What logging facility do you use? I have a file named /var/log/kern.log which writes every kernel message to disk. Enabling timestamps in the kernel may help. It was only because of this I found out the DMA was flaking out. (When I rebooted all kernel messages were lost.)

Have you tested the hard drives thoroughly? If it is heat related it's quite possible it's not the chipset and the drive itself is failing.

----------

## sven_sol

REALLY sorry about not getting back... very rude of me... been so busy with work   :Sad: 

The logging facility is syslog-ng - even with time stamps turned on wouldn't have helped, as any record was not being saved into the file.

However... the issue have been pin pointed and fixed! 

Our kernel had the CPU Idle section enabled, this is apparently a big problem for the Via C3 and C7 EPIA chipsets when doing dynamic frequency scalings.
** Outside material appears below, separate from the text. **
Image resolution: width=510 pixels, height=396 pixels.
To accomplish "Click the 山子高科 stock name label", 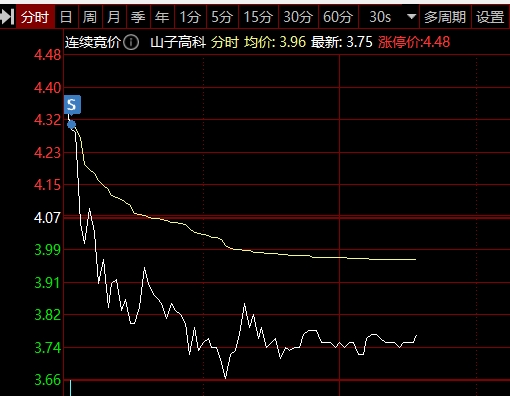I will point(178,42).
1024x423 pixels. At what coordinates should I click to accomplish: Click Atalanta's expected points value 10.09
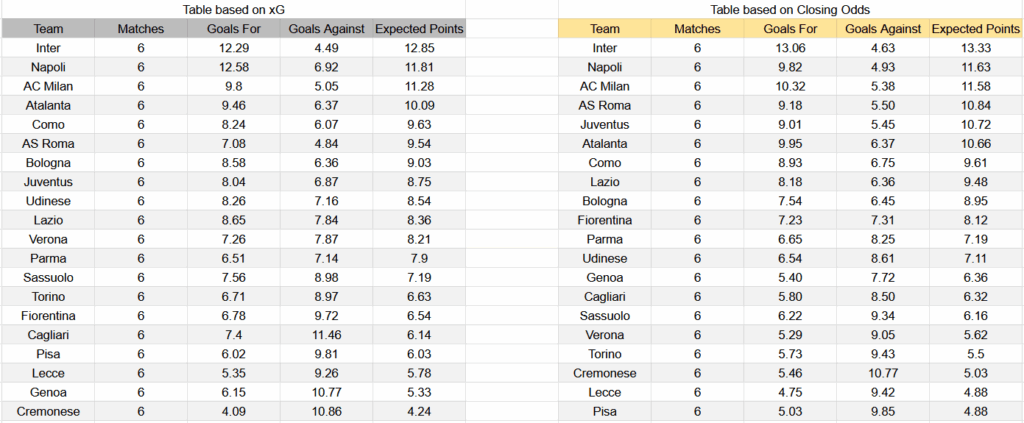419,106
We were not even using the userland services to alter the frequency, just having them in the kernel was a problem.  We tried different governors to keep it on higher frequencies but again, that didnt help.
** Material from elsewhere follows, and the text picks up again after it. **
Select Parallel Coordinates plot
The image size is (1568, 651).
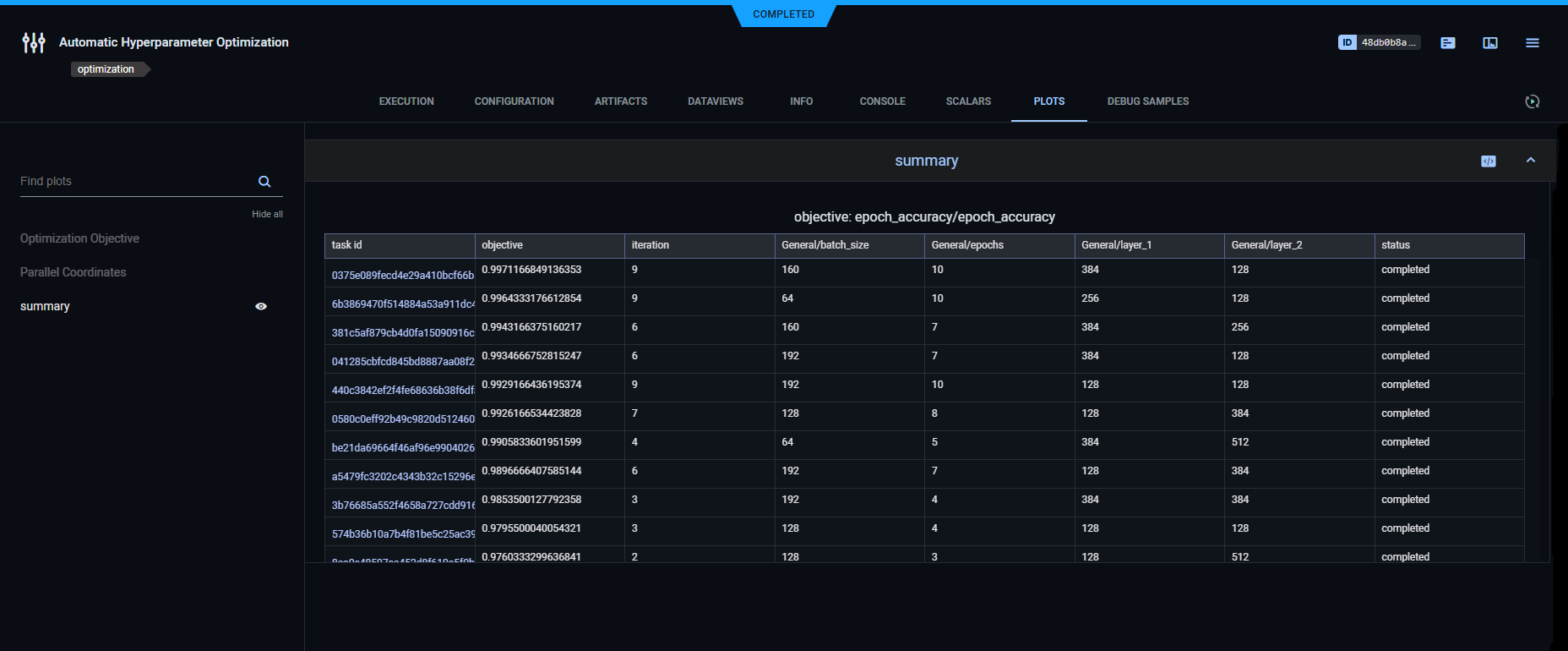[x=74, y=272]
We took it and dynamic ticks out, and - behold - a lot faster system... that is not hanging!  Can't conserve the power like some people would like, but it works.
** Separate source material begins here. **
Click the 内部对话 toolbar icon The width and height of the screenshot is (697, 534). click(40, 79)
So, word to everyone looking for these key words:

epia, freeze, hang, hanging, kernel

Disable the CPU Idle, dynamic ticks.. see how you get on.

----------

## danomac

 *sven_sol wrote:*   

> The logging facility is syslog-ng - even with time stamps turned on wouldn't have helped, as any record was not being saved into the file.

 

Just so you know, sysklogd logs all kernel messages to disk. It's been handy for me troubleshooting a server at work.   :Cool: 

Good that you figured it out. The worst problems I had with dynamic ticks was clock drift.

----------